Aktionismus in der Adalbert-Stifter-Straße, der laut Bezirk "illegal" war.
Die 20erinnen

Autofahrer bleiben in zweiter Spur stehen, drehen eine Runde nach der nächsten. Dazwischen bahnen sich Fußgänger und Radfahrer ihren Weg. Jeden Samstag ergibt sich für Anrainer und Kunden des Hannovermarkt in der Brigittenau dasselbe Bild.

Eine Situation, die viele Bezirksbewohner nicht mehr hinnehmen wollen. Die Bürgerinitiative "die 20erinnen" fordert daher die Einrichtung einer Fußgängerzone und die Einbeziehung der angrenzenden Tiefgarage, "damit die Staus und das Kreisen der Fahrzeuge nach Parkplatzsuche endlich aufhören". Dem aber nicht genug, die Aktivisten fordern eine Mobilitäswende im Bezirk. "Wir brauchen einen Ausbau der Radwege, eine Flaniermeile in der Wallensteinstraße und Coole Straßen", erklärt ein Vertreter.
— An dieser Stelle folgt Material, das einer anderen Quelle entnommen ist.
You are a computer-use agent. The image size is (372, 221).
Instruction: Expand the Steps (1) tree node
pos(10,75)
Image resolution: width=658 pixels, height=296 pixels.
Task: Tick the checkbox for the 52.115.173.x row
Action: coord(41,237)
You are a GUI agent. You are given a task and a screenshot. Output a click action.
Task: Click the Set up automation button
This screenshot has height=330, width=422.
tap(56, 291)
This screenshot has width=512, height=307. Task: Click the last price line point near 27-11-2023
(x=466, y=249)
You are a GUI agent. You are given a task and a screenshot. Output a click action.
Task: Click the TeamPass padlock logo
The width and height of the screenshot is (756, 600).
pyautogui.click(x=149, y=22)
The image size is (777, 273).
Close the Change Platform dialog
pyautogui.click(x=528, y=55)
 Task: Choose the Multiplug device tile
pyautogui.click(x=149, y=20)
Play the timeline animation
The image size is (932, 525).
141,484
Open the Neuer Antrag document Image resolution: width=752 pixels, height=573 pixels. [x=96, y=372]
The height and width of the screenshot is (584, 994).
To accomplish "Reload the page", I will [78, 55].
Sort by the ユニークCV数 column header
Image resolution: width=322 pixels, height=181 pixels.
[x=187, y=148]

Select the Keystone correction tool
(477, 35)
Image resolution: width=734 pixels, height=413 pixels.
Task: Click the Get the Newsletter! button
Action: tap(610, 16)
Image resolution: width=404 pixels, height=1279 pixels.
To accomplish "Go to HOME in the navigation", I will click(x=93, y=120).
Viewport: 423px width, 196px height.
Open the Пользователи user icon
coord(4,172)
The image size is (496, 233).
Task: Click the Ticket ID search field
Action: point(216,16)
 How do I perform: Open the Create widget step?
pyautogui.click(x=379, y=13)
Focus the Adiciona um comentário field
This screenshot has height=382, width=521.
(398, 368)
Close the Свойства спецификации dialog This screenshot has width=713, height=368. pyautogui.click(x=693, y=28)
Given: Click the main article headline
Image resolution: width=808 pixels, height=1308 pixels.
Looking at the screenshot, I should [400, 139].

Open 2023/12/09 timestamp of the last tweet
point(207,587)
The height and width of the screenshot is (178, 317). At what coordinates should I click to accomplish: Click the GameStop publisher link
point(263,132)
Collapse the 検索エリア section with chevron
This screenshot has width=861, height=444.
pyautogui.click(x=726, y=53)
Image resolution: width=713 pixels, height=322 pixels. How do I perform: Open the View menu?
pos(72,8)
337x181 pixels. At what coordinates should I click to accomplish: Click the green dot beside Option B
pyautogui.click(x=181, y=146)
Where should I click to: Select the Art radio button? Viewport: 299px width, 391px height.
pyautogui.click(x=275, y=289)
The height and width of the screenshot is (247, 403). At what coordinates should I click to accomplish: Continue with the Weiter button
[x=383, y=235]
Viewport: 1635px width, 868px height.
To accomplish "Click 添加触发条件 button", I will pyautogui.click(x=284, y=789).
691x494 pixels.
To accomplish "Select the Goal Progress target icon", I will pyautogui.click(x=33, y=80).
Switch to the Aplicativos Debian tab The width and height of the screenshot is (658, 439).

Bezirkschef spricht von "Schmähschriften"

Weil sich der Bezirschef laut Aktivisten nicht Gesprächsbereit zeigt, laden sie gemeinsam mit der Initiative "Platz für Wien" am Samstag um 13.30 Uhr zum Speakers Corner am Parkplatz Hannovergasse ein. Mit Flugzetteln wurde auf die Veranstaltung und die Forderungen aufmerksam gemacht. Und genau mit diesen Schreiben haben sich die Aktivisten den Groll des Bezirksvorstehers Hannes Derfler (SPÖ) auf sich gezogen.

In einer amtlichen Mitteilung (!) der Stadt fasst der SPÖ-Politiker den Inhalt der Flugblätter mit "Unwahrheiten oder bewussten Lügen" und "Forderungen für ein paar wenige, auf Kosten vieler" zusammen. Weiters: "Ohne im Detail auf den Inhalt der Flugblätter eingehen zu wollen, sollen Sie wissen dass ich als Bezirksvorsteher der Brigittenau seit langem für das Konzept der 'Intelligenten Mobilität' eintrete", versichert Derfler. 

In einer amtlichen Mitteilung richtet sich Bezirksvorsteher Hannes Derfler an die Bewohner der Brigittenau.
In einer amtlichen Mitteilung richtet sich Bezirksvorsteher Hannes Derfler an die Bewohner der Brigittenau.
privat

"Kommentieren wir nicht"

Angesprochen, welche Passagen eine "Lüge" seien, darauf wollte sein Pressesprecher im Gespräch mit "Heute" nicht eingehen. "Ein anonymes Blatt ohne Impressum kommentieren wir nicht", so der Sprecher. Nur so viel: Der Bezirksvorsteher hätte für alle Bürger ein offenes Ohr, Anfragen würden beantwortet werden und der Bezirk sei bereits verkehrsberuhigt.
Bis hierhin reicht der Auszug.